GENEVA (AFP) – The international community must help resolve the “forgotten crisis” in Mali or risk seeing the situation spiral out of control into neighbouring countries, the UN refugee agency chief said Friday.
“If a political solution is not found the chances of this developing beyond Mali are enormous,” said Antonio Guterres, UN High Commissioner for Refugees.
“On the other hand because this has been a forgotten crisis … we have the opportunity to witness that not only UNHCR but also World Food Programme and all the NGOs working with us are struggling with a dramatic lack of resources.”
Speaking to reporters in Geneva following a mission to Burkina Faso, Guterres said that the five-month old Mali conflict involving a rebellion by warring groups in the north of the country had forced 260,000 Malians to flee to neighbouring countries.

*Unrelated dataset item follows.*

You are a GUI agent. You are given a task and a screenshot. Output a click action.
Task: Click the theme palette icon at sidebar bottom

“(Given) the complexity of the Sahel situation with the number of movements and the actors that are intervening there is a very serious threat for the whole region, but in my opinion with global implications,” he said.
Refugees had been warmly welcomed by neighbouring countries Mauritania, Niger, Burkina Faso, but the stable situation could not last given the “very serious food shortages” faced by all countries in the Sahel, he added.

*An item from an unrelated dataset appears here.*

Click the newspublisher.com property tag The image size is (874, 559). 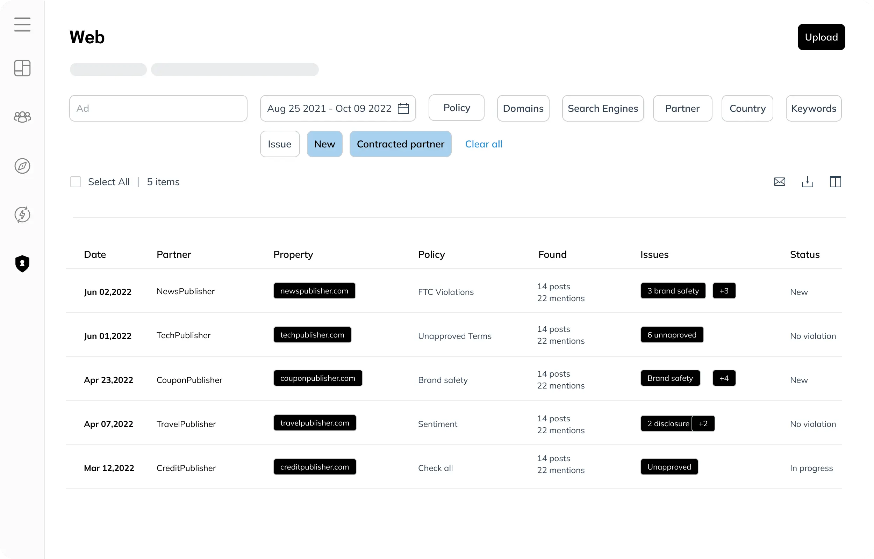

Inside Mali, Guterres said almost 200,000 people were affected by the fighting. They were subject to human rights violations with almost no chance of receiving outside help.
US Assistant Secretary of State for the Bureau of Population, Refugees and Migration, Anne Richard, who accompanied the High Commissoner to Burkina Faso, said “people were voting with their feet” in response to the implementation of strict sharia law by Islamic groups in northern Mali.
“What we saw was that people were voting with their feet … we met one young man who had fled because the imposition of sharia law and his concern that if you didn’t wear the right length of pants or if you were seen walking with your sister you could get into trouble”, she said.
The UNHCR budget for the region is $163 million (133 million euros) but the agency expects to receive just $60 million, said Guterres.